Sometimes the smallest structure in the exam, the nail, offers some of the clearest clues to what’s really going on beneath the surface.
By Vivian Hunt, APRN, FNP-BC, DCNP | April 09, 2026
When diagnosing dermatologic disorders, clinicians often overlook a structure that can provide critical diagnostic clues: the nail unit. This 5-part video series provides a concise, yet comprehensive overview of the most common nail disorders encountered in dermatologic practice.
A foundational understanding of nail anatomy is essential for accurate diagnosis and appropriate procedural planning. Knowledge of the nail matrix, nail bed, nail plate, eponychium (cuticle), hyponychium, and the proximal and lateral nail folds allows clinicians to better anticipate how inflammatory processes affect the nail apparatus. Furthermore, anatomical familiarity guides optimal biopsy site selection when nail melanoma is suspected.
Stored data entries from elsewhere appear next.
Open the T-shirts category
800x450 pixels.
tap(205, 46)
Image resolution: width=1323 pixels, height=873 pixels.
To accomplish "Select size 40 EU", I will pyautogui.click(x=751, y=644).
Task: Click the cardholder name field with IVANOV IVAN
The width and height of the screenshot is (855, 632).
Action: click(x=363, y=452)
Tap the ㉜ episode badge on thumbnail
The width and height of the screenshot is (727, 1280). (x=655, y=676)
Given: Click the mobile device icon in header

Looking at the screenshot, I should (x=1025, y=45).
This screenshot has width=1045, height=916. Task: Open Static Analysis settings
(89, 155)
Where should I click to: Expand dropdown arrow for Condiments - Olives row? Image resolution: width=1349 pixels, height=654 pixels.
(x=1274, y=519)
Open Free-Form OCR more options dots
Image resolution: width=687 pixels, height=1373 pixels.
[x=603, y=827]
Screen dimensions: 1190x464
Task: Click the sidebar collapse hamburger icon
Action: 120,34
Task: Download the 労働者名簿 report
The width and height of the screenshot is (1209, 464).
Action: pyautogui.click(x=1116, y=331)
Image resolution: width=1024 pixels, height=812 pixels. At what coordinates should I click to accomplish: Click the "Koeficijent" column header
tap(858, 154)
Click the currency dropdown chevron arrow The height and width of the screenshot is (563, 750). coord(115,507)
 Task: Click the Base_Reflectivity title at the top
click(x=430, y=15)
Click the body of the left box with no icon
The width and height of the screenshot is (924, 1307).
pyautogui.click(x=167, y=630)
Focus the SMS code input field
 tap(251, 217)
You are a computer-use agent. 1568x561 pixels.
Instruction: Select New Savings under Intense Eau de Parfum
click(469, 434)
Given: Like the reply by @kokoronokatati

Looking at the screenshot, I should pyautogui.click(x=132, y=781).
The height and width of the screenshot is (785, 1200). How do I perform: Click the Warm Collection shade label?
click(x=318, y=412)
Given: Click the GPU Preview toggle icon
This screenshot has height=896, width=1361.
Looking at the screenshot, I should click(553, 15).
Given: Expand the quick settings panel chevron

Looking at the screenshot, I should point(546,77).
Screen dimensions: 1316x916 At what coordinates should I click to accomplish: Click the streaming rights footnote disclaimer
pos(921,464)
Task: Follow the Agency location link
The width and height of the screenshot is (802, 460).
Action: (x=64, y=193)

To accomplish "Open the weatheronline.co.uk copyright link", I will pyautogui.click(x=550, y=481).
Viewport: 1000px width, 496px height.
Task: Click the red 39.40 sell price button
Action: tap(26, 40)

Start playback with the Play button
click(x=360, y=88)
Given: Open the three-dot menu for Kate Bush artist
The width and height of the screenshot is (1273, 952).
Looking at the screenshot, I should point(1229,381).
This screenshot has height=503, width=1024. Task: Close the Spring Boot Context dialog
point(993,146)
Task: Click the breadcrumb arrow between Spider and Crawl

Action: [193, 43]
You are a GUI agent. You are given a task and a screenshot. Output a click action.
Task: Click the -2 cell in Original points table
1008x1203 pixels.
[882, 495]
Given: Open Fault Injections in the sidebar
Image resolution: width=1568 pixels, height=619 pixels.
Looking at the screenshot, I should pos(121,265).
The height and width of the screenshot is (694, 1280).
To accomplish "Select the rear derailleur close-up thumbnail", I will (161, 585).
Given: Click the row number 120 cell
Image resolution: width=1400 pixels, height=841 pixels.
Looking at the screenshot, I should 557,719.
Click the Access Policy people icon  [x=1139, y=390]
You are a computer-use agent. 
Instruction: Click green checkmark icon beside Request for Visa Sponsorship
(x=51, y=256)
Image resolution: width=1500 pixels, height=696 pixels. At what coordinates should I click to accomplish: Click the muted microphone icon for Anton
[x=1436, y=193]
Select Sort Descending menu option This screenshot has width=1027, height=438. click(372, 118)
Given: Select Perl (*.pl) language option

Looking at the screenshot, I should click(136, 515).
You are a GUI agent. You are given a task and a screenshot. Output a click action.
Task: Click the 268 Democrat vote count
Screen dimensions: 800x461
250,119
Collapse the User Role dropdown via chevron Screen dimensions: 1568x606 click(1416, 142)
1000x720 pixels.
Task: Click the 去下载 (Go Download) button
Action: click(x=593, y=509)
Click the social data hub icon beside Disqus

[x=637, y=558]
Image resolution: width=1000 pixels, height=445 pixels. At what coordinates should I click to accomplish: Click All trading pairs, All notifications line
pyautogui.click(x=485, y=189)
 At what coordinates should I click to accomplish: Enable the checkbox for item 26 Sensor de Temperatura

The visual references provided in this series facilitate interpretation and reinforce the importance of evaluating the nail unit as part of a thorough dermatologic examination.
Recognition of common nail findings and their clinical presentations enable more timely diagnosis and appropriate treatment. Table 1, derived from the second video in the series, summarizes several key nail disorders and their associated clinical features.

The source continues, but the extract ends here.